7) Walk in the light. Sin not only make us feel guilt; it also makes us feel shame. Guilt says, “I made a mistake,” and shame says, “I am a mistake.” Our natural reaction to shame is to go into hiding because we feel like damaged goods (Gen. 3:7-8). As long as I remain in hiding, my shame remains – even if I’m the only one who knows. “But if we walk in the light as He is in the light, we have fellowship with one another, and the blood of Jesus His Son cleanses us from all sin” (1 John 1:7). In other words, if we come out of hiding and into the light of friendship with God, sharing our failures in “fellowship with one another” – perhaps a best friend or a pastor or both – then the power of Jesus’ blood manifests to cleanse us from shame. If that wasn’t spectacular enough, Jesus’ blood is still more powerful. Not only does He cleanse us from the shame we feel over our own sins; He cleanses us from the shame we feel over those who’ve sinned against us. In the age of Harvey Weinstein, Larry Nasser, and the whole #metoo movement, how refreshing it is to know that Jesus’ blood has the power to set us free from the shame of sexual abuse.
The Most Important Step
“Walking in the light” is the most important step for anyone to understand when it comes to teaching our kids about sex. If a parent is ashamed of sex, that parent will be sexually unhealthy (usually manifesting as either being asexual or promiscuous), and the parent’s shame will be imparted to the child in the way sex is either discussed or not discussed.

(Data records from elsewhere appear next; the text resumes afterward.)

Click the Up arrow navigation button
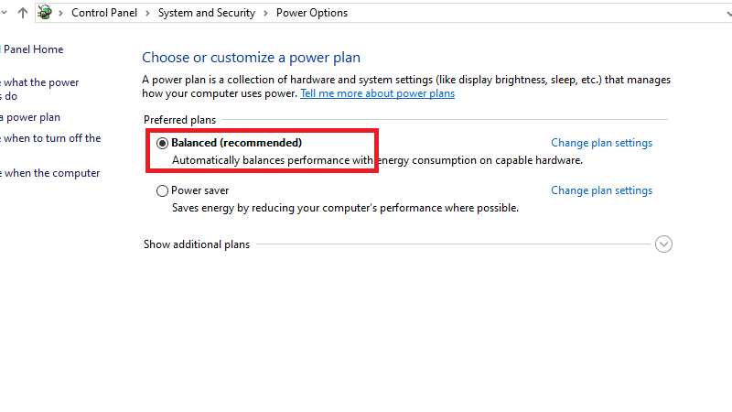732x412 pixels. pos(23,13)
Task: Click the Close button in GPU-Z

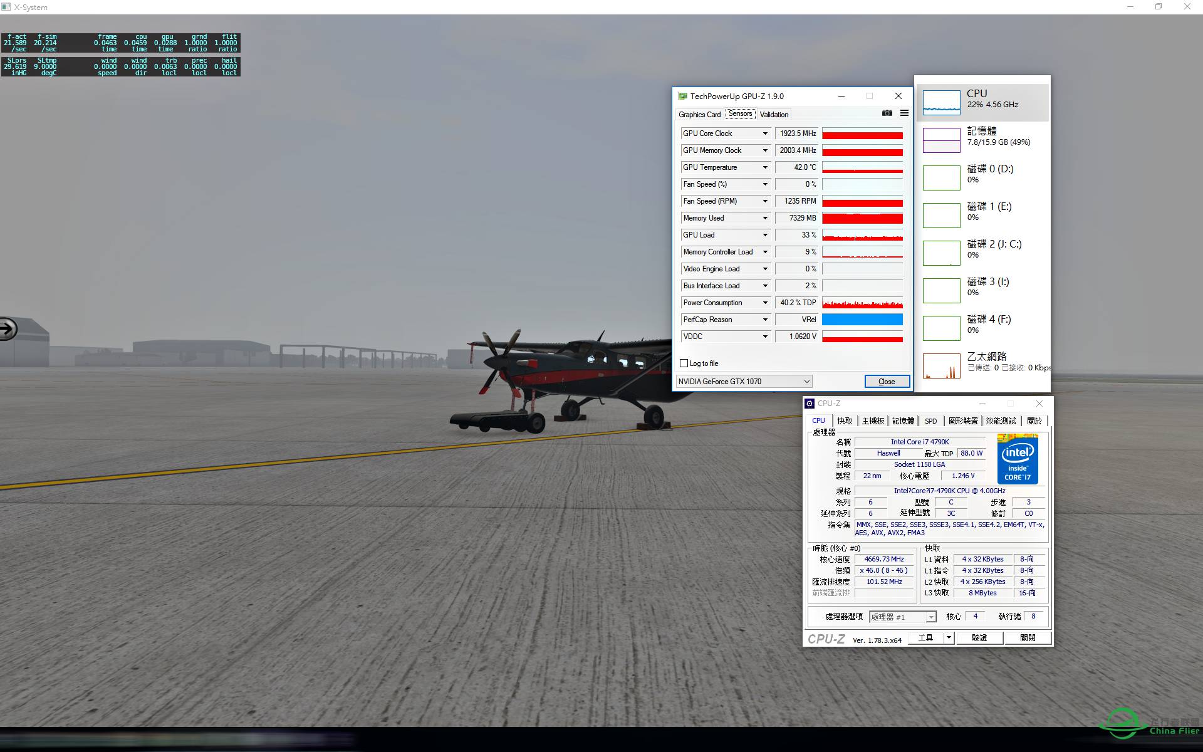Action: [x=885, y=381]
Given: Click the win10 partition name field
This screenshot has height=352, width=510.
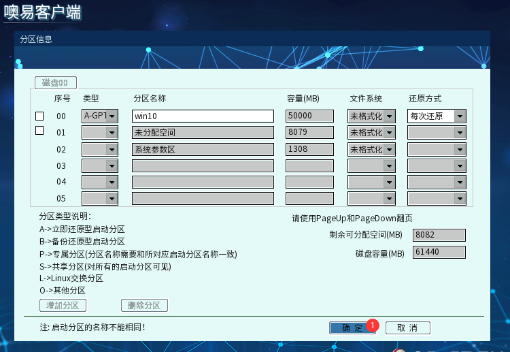Looking at the screenshot, I should click(203, 116).
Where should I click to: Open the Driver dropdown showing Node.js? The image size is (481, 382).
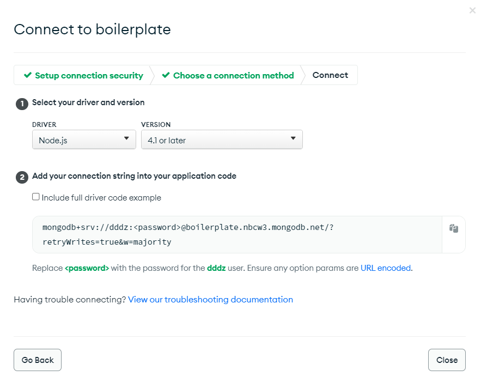pos(84,140)
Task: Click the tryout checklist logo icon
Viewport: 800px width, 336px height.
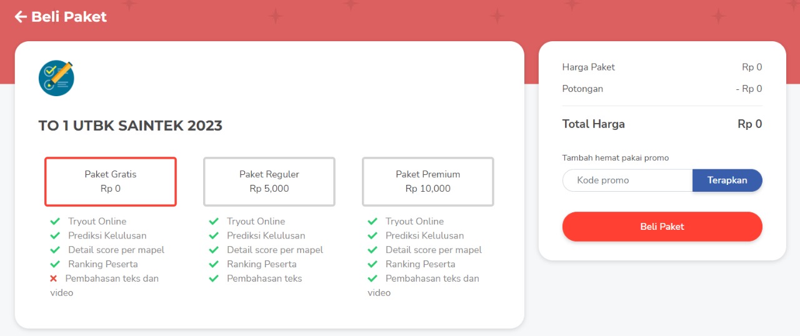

Grace-based parents are not afraid to talk about sex, and their kids are not afraid to talk to them about sex. Grace emboldens everyone, empowers everyone, and emancipates everyone from shackles of shame.
Grace-based parents are the best parents because only they can raise grace-based kids.
 Facing Codependence, Pia Mellody, pg. 167. Mellody is one of the preeminent voices on shame, boundaries, and codependence in America. She suggests that children should not see their parents naked after about age 4 or 5.